A spatialized additive synthesizer

               

Authors: Verron C., Aramaki M., Kronland-Martinet R., Pallone G.
Publication Date: December 2007
Journal: In Proceedings of the inaugural International Conference Music Communication Science (ICoMCS), Sydney, Australia, 5-7 December 2007 (pp.167-171)

Abstract

In virtual auditory environments, sound generation is typically based on a two-stage approach: synthesizing a monophonic signal, implicitly equivalent to a point source, and simulating the acoustic space. The directivity, spatial distribution and position of the source can be simulated thanks to signal processing applied to the monophonic sound. A one-stage synthesis/spatialization approach, taking into account both timbre and spatial attributes of the source as low-level parameters, would achieve a better computational efficiency essential for real-time audio synthesis in interactive environments. Such approach involves a careful examination of sound synthesis and spatialization techniques to reveal how they can be connected together. This paper concentrates on the sinusoidal sound model and 3D positional audio rendering methods.

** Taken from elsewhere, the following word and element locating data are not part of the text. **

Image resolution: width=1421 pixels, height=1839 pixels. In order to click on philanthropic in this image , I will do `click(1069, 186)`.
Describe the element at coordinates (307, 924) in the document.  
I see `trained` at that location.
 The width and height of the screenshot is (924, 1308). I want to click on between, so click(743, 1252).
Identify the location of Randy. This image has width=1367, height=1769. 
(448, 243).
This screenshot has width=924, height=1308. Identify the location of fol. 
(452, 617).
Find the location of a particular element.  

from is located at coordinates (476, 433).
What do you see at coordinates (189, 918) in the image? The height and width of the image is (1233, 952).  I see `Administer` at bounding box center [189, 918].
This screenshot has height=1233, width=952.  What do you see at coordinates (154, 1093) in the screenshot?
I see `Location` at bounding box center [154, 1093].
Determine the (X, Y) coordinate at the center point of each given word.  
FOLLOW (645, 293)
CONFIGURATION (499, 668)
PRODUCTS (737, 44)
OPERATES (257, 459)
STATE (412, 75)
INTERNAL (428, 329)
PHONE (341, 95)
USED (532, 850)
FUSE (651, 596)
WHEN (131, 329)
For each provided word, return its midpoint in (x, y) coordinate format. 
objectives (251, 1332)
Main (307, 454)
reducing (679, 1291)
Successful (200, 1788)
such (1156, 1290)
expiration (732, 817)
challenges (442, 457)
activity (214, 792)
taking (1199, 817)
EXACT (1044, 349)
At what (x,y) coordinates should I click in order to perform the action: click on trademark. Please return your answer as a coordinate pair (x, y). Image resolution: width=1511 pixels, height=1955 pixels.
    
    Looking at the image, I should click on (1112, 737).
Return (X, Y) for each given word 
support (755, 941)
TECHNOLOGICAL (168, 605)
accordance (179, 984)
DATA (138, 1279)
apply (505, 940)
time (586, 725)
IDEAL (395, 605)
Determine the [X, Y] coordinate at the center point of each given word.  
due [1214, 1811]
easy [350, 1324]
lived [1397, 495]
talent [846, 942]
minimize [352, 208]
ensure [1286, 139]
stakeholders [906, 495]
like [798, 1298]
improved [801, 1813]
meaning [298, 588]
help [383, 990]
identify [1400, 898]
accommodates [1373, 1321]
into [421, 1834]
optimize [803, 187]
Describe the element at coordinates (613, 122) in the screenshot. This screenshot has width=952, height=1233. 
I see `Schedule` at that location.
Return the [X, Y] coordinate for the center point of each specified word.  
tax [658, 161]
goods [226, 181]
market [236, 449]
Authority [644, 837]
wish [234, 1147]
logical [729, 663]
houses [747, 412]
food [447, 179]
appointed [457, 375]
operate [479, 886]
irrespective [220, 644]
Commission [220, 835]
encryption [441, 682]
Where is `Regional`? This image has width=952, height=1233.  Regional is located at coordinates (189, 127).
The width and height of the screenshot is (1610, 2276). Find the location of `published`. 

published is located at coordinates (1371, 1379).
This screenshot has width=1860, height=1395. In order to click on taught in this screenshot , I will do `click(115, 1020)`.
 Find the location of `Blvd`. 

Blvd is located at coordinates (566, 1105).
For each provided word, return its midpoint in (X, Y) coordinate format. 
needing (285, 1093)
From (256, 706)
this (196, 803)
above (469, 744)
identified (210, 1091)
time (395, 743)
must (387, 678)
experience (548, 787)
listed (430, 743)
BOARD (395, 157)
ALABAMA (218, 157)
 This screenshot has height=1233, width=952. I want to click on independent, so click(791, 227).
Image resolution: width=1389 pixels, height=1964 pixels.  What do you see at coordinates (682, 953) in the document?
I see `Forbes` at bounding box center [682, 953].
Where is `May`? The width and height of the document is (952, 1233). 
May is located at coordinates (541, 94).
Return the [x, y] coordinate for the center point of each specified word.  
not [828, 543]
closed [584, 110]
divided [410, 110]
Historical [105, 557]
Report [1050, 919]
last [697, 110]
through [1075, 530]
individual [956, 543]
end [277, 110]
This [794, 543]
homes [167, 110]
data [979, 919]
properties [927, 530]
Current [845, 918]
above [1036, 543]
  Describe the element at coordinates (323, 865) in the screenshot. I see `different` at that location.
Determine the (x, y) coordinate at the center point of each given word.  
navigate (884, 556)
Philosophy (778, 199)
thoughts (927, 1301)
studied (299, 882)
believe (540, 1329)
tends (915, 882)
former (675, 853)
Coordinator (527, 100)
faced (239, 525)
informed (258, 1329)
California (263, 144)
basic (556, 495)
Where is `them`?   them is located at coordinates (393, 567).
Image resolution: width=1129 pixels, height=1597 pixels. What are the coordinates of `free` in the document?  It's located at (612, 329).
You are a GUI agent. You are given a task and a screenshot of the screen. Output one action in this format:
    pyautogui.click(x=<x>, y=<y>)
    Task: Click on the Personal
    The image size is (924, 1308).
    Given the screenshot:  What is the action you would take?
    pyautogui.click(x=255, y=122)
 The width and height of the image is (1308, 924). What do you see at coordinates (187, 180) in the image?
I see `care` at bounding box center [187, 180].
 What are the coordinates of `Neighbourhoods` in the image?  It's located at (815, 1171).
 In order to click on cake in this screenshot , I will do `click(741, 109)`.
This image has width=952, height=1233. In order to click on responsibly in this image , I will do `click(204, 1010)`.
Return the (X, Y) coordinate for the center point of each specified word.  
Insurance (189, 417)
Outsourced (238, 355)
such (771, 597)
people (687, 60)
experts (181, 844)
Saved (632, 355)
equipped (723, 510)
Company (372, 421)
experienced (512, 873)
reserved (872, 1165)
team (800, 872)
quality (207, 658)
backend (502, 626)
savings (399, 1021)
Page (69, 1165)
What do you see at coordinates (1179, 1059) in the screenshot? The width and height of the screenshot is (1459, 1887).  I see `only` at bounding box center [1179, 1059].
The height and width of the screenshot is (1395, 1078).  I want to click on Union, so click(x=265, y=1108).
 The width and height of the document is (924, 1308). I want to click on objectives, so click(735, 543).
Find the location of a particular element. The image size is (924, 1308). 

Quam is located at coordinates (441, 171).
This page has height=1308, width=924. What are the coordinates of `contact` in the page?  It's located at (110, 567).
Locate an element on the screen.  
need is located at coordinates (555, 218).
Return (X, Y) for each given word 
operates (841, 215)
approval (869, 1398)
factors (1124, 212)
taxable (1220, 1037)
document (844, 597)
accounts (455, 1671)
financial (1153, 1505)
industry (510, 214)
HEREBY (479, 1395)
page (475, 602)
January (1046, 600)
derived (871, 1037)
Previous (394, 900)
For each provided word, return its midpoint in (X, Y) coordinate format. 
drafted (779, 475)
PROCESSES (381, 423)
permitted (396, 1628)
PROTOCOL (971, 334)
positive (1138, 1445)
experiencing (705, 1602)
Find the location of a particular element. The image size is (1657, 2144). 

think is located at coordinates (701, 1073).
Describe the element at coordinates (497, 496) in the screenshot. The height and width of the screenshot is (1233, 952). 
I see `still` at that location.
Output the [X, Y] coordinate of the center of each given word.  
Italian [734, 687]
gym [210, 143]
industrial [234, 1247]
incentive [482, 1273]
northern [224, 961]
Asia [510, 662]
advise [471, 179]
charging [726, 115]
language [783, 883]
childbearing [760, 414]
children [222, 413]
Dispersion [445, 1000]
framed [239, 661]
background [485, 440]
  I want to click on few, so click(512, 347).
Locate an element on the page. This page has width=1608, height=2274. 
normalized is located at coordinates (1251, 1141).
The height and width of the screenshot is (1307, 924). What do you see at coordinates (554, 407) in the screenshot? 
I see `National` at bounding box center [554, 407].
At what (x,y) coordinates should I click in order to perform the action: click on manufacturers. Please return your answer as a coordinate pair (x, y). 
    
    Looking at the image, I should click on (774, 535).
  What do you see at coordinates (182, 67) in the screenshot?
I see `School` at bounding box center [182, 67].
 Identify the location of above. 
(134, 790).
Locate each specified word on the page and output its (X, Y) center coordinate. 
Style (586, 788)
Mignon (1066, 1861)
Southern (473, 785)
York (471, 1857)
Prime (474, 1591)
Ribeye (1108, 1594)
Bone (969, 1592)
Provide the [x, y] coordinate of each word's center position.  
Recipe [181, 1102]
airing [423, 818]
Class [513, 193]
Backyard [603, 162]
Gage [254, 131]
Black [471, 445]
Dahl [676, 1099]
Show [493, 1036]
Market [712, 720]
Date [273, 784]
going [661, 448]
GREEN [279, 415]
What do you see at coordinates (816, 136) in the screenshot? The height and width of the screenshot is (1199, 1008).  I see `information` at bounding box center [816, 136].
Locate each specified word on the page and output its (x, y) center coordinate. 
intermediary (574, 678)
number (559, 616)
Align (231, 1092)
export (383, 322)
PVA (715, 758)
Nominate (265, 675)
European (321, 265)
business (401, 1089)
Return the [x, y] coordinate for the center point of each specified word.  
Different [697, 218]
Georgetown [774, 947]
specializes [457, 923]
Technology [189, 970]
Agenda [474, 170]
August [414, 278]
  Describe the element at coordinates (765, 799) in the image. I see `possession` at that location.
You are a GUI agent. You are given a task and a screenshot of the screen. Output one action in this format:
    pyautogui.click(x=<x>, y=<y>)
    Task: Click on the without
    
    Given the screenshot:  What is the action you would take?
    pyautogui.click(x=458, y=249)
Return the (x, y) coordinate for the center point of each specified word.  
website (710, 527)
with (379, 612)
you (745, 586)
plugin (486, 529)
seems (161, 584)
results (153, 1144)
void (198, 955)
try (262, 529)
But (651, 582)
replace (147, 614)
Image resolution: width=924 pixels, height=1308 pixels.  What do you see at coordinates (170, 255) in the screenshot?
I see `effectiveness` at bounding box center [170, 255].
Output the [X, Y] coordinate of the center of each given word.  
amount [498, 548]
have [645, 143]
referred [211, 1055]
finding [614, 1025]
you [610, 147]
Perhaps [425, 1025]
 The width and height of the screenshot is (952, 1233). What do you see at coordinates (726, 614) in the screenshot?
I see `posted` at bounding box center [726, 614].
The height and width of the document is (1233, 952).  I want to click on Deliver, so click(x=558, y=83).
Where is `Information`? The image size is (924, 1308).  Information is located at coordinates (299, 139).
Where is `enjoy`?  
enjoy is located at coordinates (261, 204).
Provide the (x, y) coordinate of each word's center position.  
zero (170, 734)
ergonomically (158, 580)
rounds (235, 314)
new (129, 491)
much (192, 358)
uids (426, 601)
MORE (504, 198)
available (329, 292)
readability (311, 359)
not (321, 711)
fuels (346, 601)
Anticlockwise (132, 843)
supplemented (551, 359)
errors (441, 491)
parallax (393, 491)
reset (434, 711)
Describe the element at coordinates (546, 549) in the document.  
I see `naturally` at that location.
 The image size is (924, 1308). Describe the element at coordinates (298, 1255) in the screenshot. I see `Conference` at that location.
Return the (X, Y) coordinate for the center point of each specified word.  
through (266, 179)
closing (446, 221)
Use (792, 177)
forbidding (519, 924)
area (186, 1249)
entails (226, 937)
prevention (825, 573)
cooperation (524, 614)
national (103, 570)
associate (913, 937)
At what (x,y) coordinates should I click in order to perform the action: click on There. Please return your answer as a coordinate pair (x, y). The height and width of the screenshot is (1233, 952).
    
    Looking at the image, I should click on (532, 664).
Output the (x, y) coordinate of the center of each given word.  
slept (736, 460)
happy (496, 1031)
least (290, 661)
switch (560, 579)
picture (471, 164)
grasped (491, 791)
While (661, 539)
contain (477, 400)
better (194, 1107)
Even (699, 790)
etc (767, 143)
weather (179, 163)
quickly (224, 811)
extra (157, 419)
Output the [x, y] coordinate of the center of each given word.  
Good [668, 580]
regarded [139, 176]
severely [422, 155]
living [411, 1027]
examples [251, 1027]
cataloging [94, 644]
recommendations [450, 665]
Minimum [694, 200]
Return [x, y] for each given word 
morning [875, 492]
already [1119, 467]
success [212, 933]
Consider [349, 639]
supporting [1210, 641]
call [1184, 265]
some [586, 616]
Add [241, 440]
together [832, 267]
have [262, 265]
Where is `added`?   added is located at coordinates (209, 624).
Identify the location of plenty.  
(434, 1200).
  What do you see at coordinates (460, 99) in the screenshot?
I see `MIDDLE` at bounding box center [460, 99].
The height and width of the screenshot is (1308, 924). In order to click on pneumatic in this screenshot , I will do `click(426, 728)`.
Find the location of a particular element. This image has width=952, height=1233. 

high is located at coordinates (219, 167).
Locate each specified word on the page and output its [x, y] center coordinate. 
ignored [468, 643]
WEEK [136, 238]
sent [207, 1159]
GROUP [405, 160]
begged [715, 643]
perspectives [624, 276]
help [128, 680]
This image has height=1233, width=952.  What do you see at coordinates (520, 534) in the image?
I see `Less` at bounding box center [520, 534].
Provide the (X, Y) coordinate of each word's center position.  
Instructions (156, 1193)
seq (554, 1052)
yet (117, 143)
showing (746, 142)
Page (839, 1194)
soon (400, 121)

We present a real-time algorithm that combines Inverse Fast Fourier Transform (FFT-1) synthesis and directional encoding to generate sounds whose sinusoidal components can be independently positioned in space. In addition to the traditional frequency-amplitude-phase parameter set, partials positions are used to drive the synthesis engine. Audio rendering can be achieved on a multispeaker setup, or in binaural over headphones, depending on the available reproduction system.